The data must be given again exactly as written, with all images omitted.
· · ·
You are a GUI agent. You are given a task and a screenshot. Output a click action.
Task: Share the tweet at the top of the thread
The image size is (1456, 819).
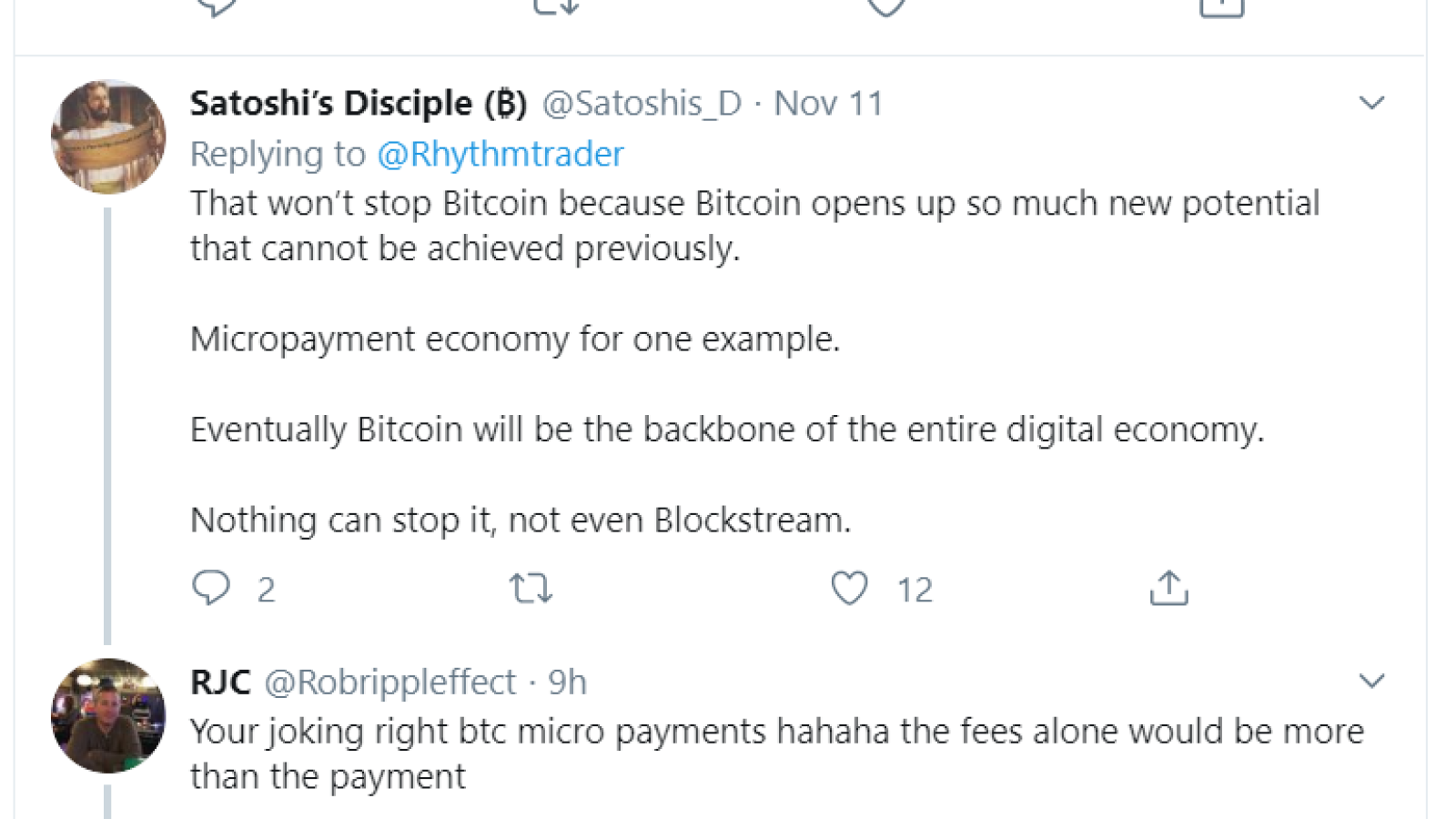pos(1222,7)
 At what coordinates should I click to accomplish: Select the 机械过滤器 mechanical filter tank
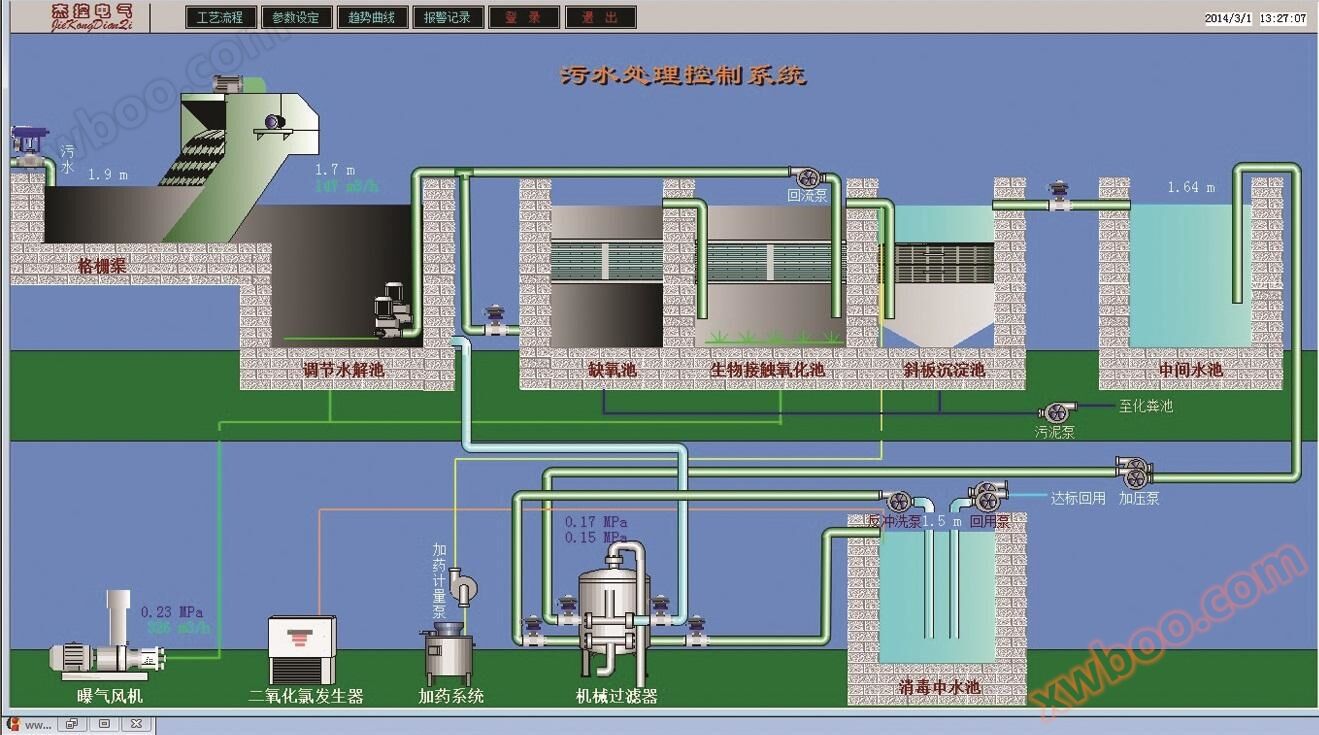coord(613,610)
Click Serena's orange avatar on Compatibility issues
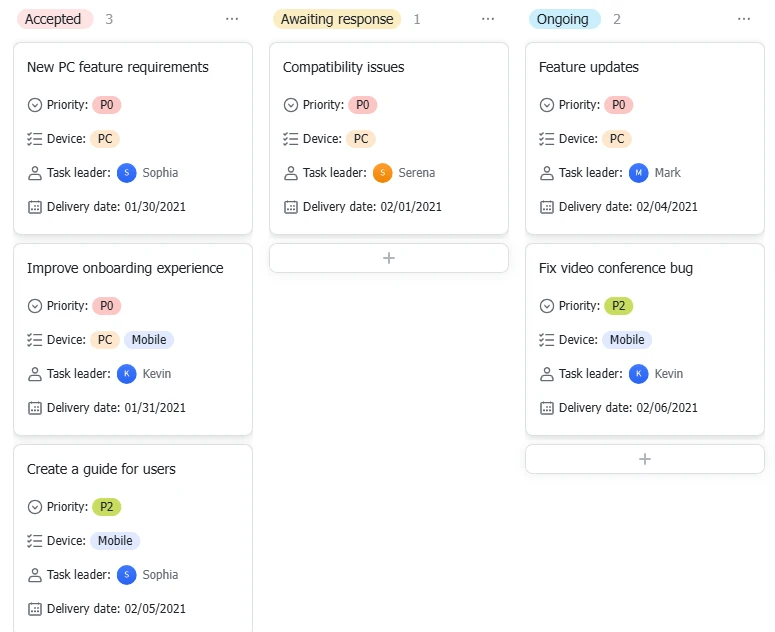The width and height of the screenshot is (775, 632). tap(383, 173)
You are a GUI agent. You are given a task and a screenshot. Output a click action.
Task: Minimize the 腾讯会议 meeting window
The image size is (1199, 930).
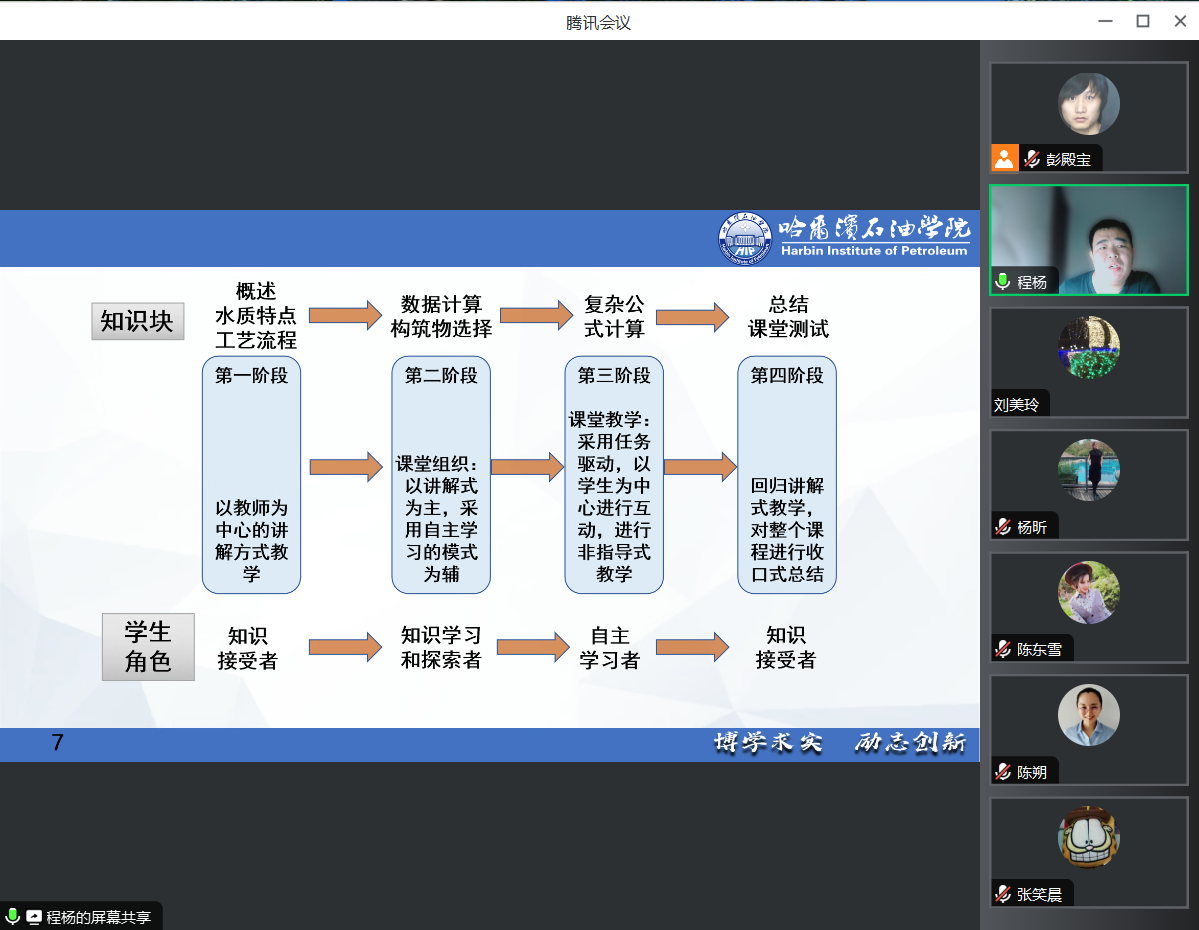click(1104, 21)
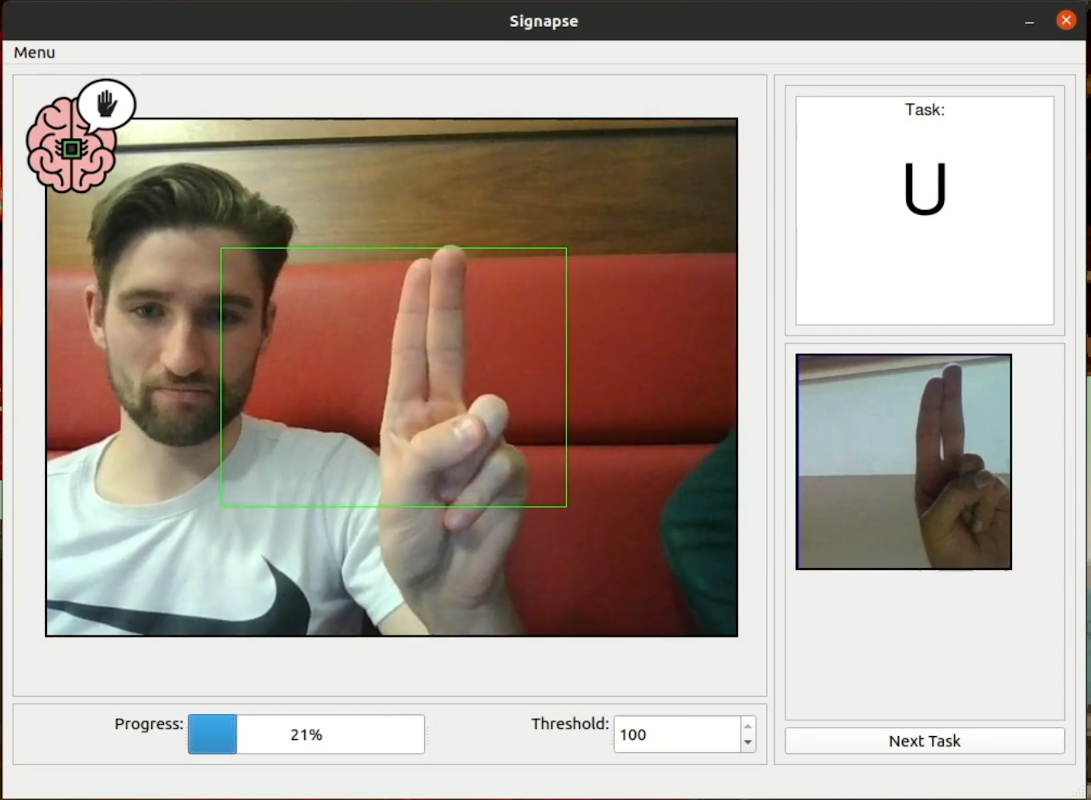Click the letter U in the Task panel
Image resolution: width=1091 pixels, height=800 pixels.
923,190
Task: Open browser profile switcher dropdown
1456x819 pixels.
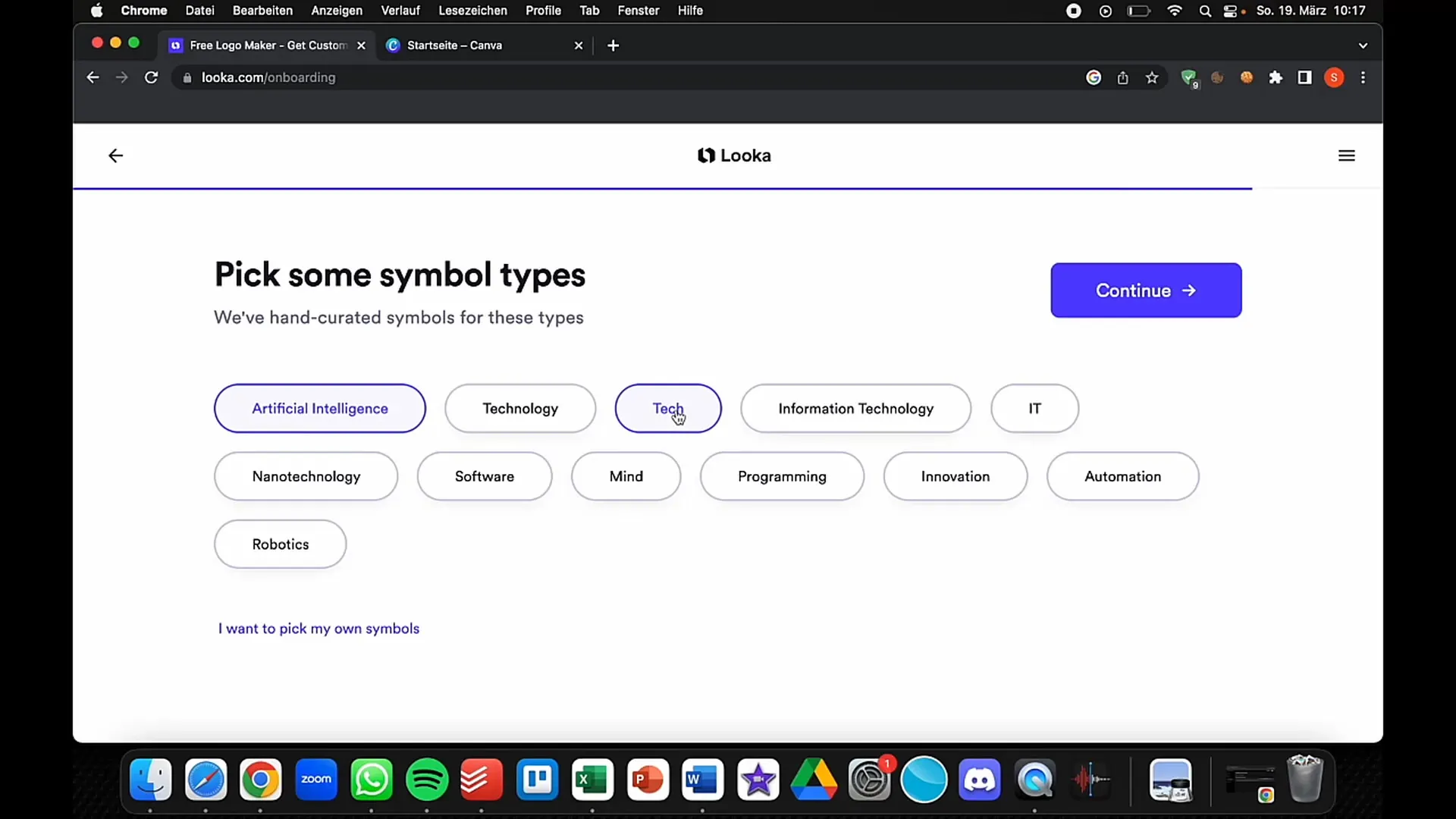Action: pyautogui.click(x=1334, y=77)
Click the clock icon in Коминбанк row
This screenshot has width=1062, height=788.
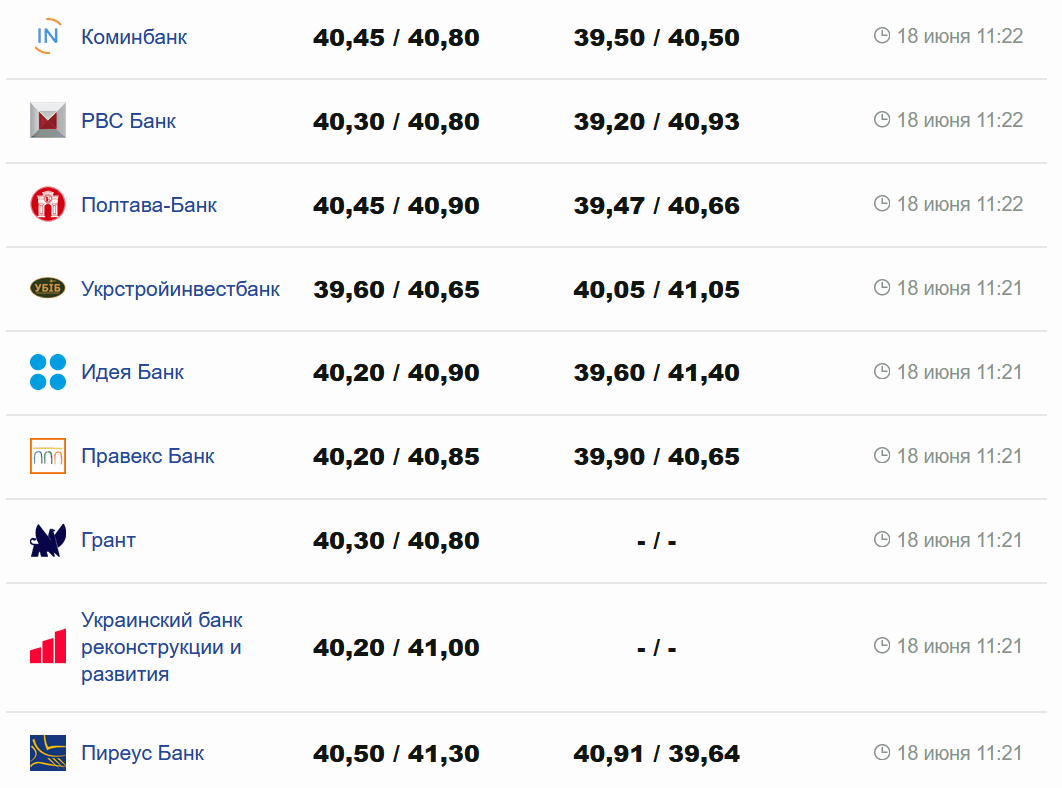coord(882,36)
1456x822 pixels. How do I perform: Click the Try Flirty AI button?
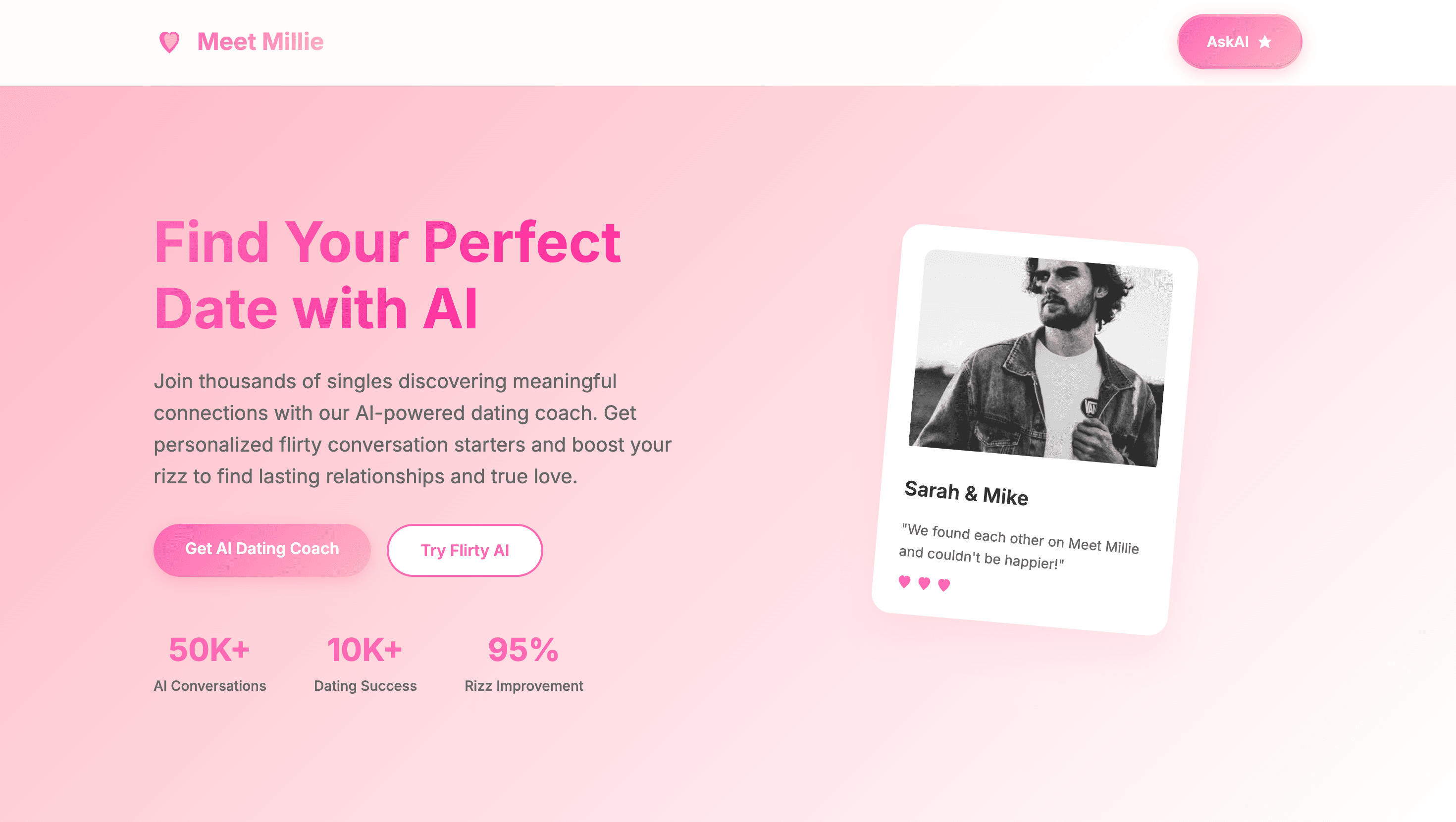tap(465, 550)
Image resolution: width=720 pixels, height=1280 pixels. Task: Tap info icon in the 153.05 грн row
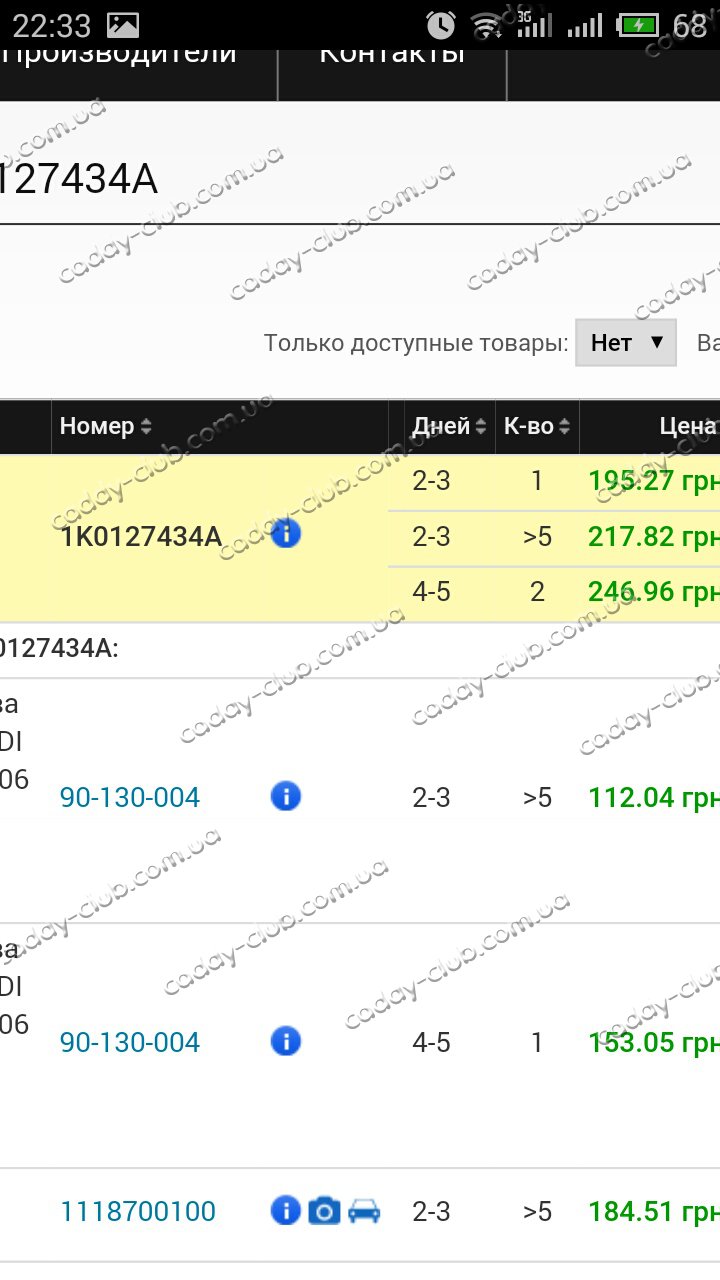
· · ·
### Solution to this task:
You are a GUI agent. You are given a task and a screenshot. Output a click action.
Task: Share the tweet at the top of the thread
The image size is (1456, 819).
pos(1222,7)
 At what coordinates should I click to accomplish: Select the 机械过滤器 mechanical filter tank
coord(613,610)
Click Serena's orange avatar on Compatibility issues
The width and height of the screenshot is (775, 632). tap(383, 173)
You are a GUI agent. You are given a task and a screenshot. Output a click action.
Task: Minimize the 腾讯会议 meeting window
The image size is (1199, 930).
click(1104, 21)
Click the letter U in the Task panel
Image resolution: width=1091 pixels, height=800 pixels.
923,190
Task: Open browser profile switcher dropdown
1456x819 pixels.
Action: pyautogui.click(x=1334, y=77)
Click the clock icon in Коминбанк row
This screenshot has width=1062, height=788.
coord(882,36)
1456x822 pixels. How do I perform: Click the Try Flirty AI button?
tap(465, 550)
Image resolution: width=720 pixels, height=1280 pixels. Task: Tap info icon in the 153.05 грн row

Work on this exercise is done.